Stress increases in exopher-mediated neuronal extrusion require lipid biosynthesis, FGF, and EGF RAS/MAPK signaling

• Published in: Proceedings of the National Academy of Sciences - PNAS Vol. 118; no. 36; pp. 1 - 12
• Main Authors: Cooper, Jason F., Guasp, Ryan J., Arnold, Meghan Lee, Grant, Barth D., Driscoll, Monica
• Format: Journal Article
• Language: English
• Published: United States National Academy of Sciences 07.09.2021
• Subjects: Animals; Biological Sciences; Biosynthesis; Caenorhabditis elegans - metabolism; Caenorhabditis elegans Proteins - metabolism; Epidermal growth factor; Epidermal Growth Factor - metabolism; Expulsion; Extrusion; Fasting; Fatty acids; Fatty-acid synthase; Fibroblast growth factors; Fibroblast Growth Factors - metabolism; Food availability; Forkhead protein; Genes, ras - genetics; Growth factors; Homeostasis; Lipids; Lipogenesis - physiology; MAP kinase; MAP Kinase Signaling System - physiology; Membrane vesicles; Neurodegenerative diseases; Neurodegenerative Diseases - metabolism; Neurons; Neurons - metabolism; Neurotoxicity; Osmotic stress; Oxidation-Reduction; Peptide transporter; Proteins; Ras protein; Signal Transduction; Signaling; Stress, Physiological - physiology; Transcription factors; stress; MAP kinase; exopher; fasting; neurology
• ISSN: 0027-8424; 1091-6490; 1091-6490
• DOI: 10.1073/pnas.2101410118

In human neurodegenerative diseases, neurons can transfer toxic protein aggregates to surrounding cells, promoting pathology via poorly understood mechanisms.
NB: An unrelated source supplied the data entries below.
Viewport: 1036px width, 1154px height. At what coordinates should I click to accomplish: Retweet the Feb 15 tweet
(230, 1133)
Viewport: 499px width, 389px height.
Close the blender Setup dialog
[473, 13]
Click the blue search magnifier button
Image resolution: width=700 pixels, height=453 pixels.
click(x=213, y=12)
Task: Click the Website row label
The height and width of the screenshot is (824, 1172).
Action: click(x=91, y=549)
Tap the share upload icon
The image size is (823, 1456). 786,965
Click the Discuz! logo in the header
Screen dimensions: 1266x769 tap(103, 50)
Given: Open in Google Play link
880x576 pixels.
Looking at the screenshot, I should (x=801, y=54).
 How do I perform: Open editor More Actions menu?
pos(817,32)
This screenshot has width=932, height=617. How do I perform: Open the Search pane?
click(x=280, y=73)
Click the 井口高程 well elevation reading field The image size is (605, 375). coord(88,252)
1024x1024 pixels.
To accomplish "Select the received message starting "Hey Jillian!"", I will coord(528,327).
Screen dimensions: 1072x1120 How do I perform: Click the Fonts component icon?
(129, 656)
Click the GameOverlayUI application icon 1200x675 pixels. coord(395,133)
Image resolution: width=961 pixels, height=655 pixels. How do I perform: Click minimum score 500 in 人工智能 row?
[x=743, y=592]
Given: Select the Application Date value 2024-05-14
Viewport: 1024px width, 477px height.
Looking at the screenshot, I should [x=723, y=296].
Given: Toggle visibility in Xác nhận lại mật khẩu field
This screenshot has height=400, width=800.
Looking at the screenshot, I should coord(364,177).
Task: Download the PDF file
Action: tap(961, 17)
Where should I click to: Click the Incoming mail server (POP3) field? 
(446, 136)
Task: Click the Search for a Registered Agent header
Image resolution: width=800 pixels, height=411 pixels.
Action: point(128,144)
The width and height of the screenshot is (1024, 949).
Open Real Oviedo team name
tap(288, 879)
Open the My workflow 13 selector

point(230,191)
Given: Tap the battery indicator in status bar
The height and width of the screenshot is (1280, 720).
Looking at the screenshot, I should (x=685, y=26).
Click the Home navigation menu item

In Caenorhabditis elegans, proteostressed neurons can expel neurotoxic proteins in large, membrane-bound vesicles called exophers. We investigated how specific stresses impact neuronal trash expulsion to show that neuronal exopher production can be markedly elevated by oxidative and osmotic stress. Unexpectedly, we also found that fasting dramatically increases exophergenesis. Mechanistic dissection focused on identifying nonautonomous factors that sense and activate the fasting-induced exopher response revealed that DAF16/FOXO-dependent and -independent processes are engaged. Fasting-induced exopher elevation requires the intestinal peptide transporter PEPT-1, lipid synthesis transcription factors Mediator complex MDT-15 and SBP-1/SREPB1, and fatty acid synthase FASN-1, implicating remotely initiated lipid signaling in neuronal trash elimination. A conserved fibroblast growth factor (FGF)/RAS/MAPK signaling pathway that acts downstream of, or in parallel to, lipid signaling also promotes fasting-induced neuronal exopher elevation. A germline-based epidermal growth factor (EGF) signal that acts through neurons is also required for exopher production. Our data define a nonautonomous network that links food availability changes to remote, and extreme, neuronal homeostasis responses relevant to aggregate transfer biology.